The `PDFParser` class accepts the following parameters:

### Core Parameters
- `yolo_model_path` (str, optional): Path to the YOLO model file. If None, uses the default path from config.
- `debug_mode` (bool, optional): Enable debug mode with additional logging and outputs. Defaults to False.
- `container_threshold` (int, optional): Minimum number of contained boxes required to remove a container box.
- `hierarchy` (bool, optional): Enable hierarchy generation. Defaults to True.

### OCR Parameters
- `ocr` (bool, optional): Enable OCR processing. Defaults to False.
- `azure_ocr_endpoint` (str, optional): Azure Document Intelligence endpoint URL.
- `azure_ocr_key` (str, optional): Azure Document Intelligence API key.

### Embedding Parameters
- `embed` (bool, optional): If True, generate embeddings for extracted text.

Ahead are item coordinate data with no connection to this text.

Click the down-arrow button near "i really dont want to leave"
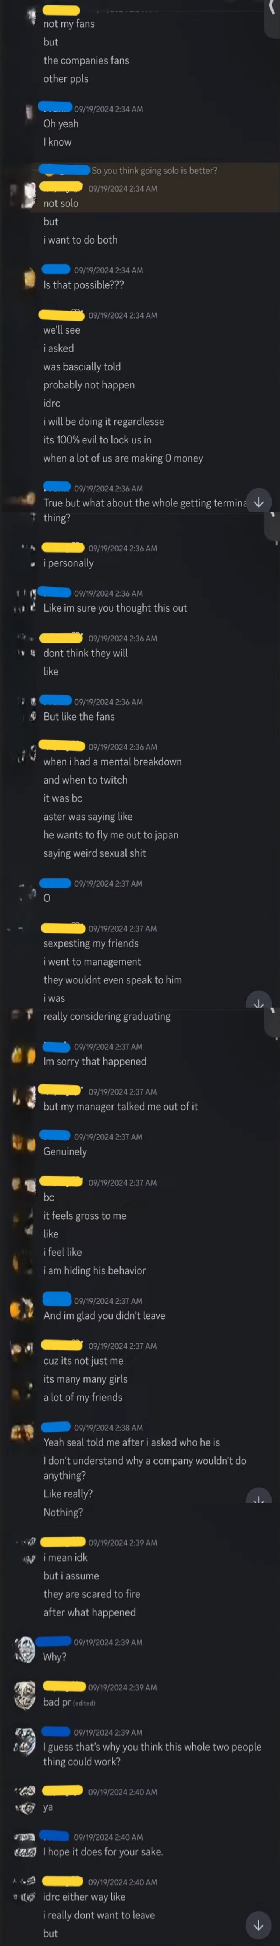 pyautogui.click(x=259, y=1924)
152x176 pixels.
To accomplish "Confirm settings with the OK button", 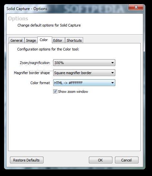I will pyautogui.click(x=100, y=160).

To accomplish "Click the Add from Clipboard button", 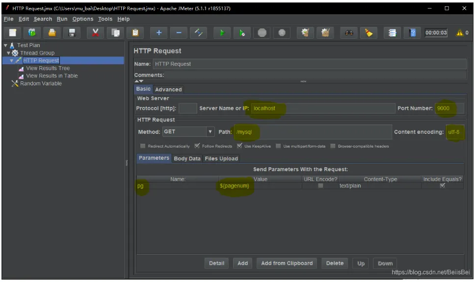I will tap(287, 263).
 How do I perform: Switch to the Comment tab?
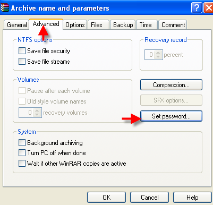[173, 25]
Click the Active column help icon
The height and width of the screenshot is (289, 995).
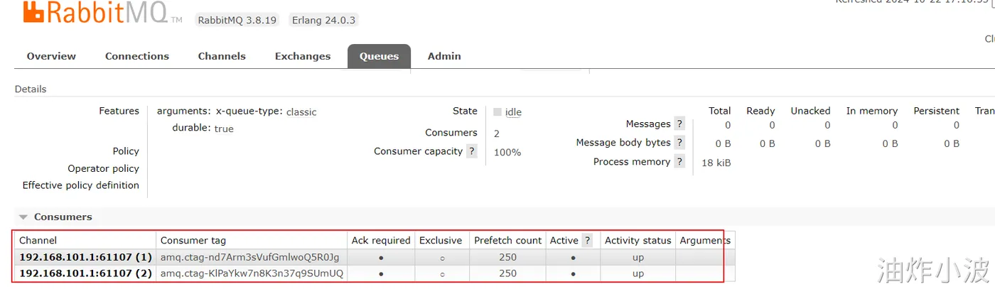point(587,241)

Defaults to False.
- `embedding_model` (str, optional): Name of the OpenAI model for embeddings. Defaults to "text-embedding-3-small".
- `openai_api_key` (str, optional): API key for standard OpenAI service.
- `azure_openai_api_key` (str, optional): API key for Azure OpenAI service.
- `azure_openai_api_version` (str, optional): API version for Azure OpenAI service.
- `azure_openai_endpoint_embedding` (str, optional): Endpoint URL for Azure OpenAI service for text embeddings.
- `hf_token` (str, optional): Hugging Face API token for embeddings.
- `hf_endpoint` (str, optional): Hugging Face endpoint URL for embeddings.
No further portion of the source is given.